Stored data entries
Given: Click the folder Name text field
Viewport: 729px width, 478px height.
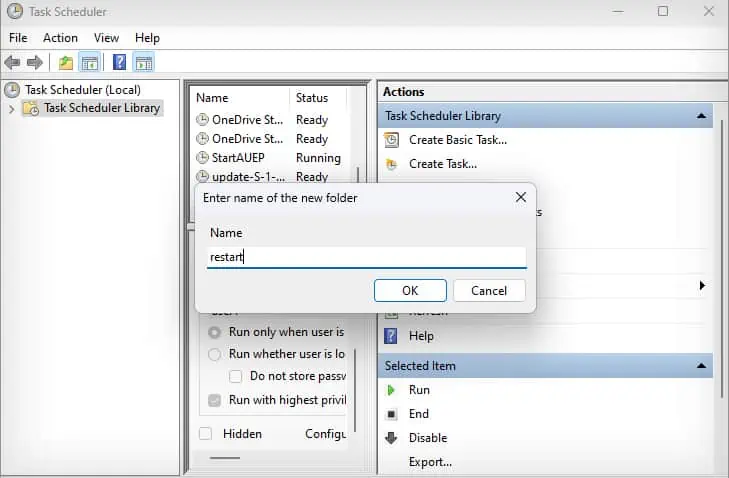Looking at the screenshot, I should [366, 257].
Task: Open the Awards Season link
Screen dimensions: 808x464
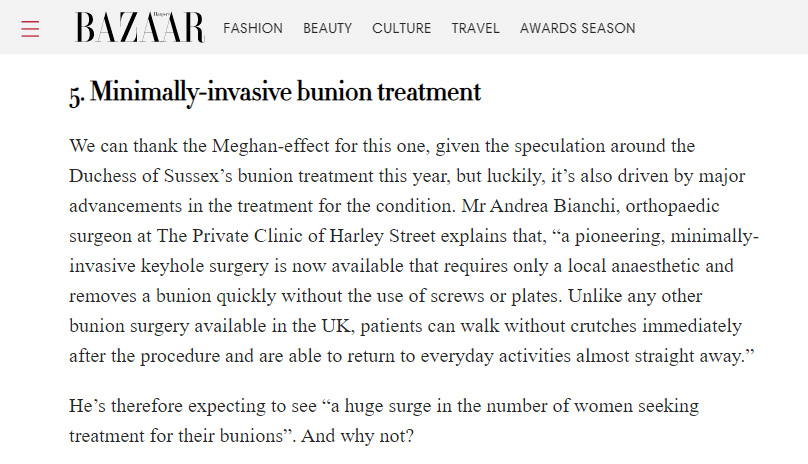Action: pos(577,28)
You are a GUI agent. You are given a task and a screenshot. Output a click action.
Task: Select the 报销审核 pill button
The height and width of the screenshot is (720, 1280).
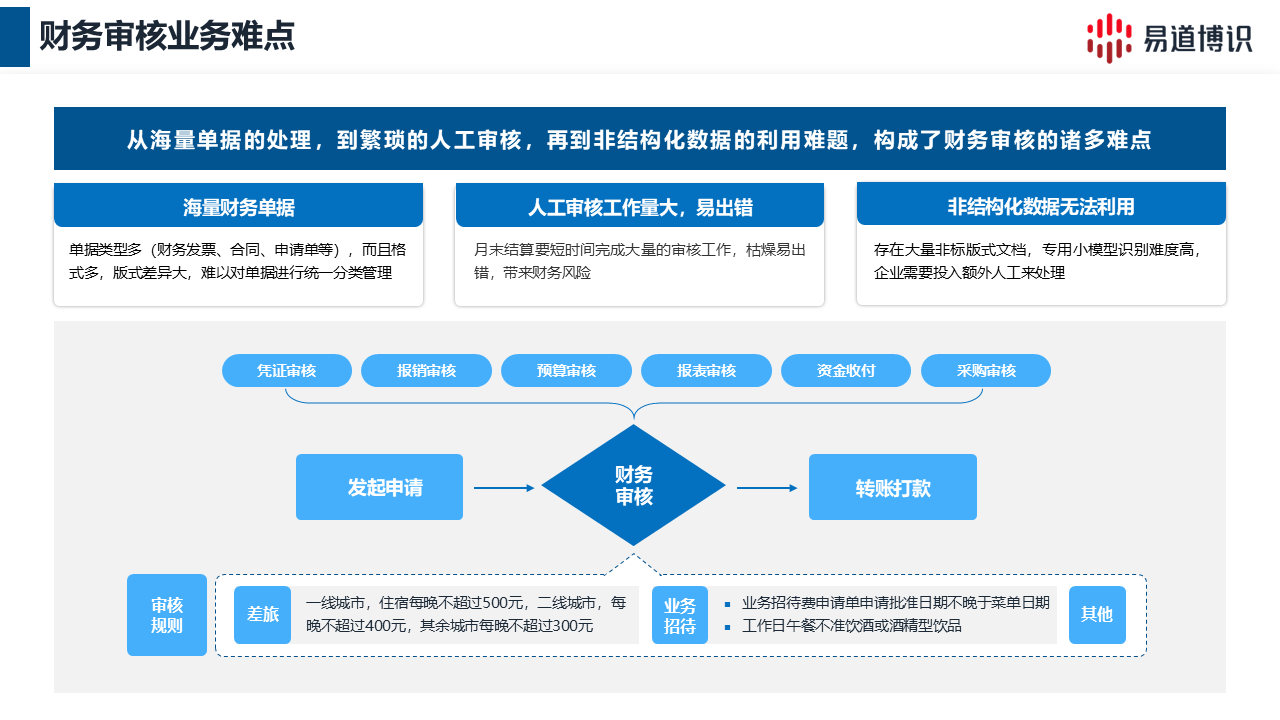point(426,371)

What is needed
Copy only the part of the records that runs from the first line to the line with "Task: Select the 报销审核 pill button", ends included, leaving pictures out.

Completed task
Given: Click the folder Name text field
Viewport: 729px width, 478px height.
Looking at the screenshot, I should [366, 257].
Task: Open the Awards Season link
Screen dimensions: 808x464
Action: pos(577,28)
You are a GUI agent. You are given a task and a screenshot. Output a click action.
Task: Select the 报销审核 pill button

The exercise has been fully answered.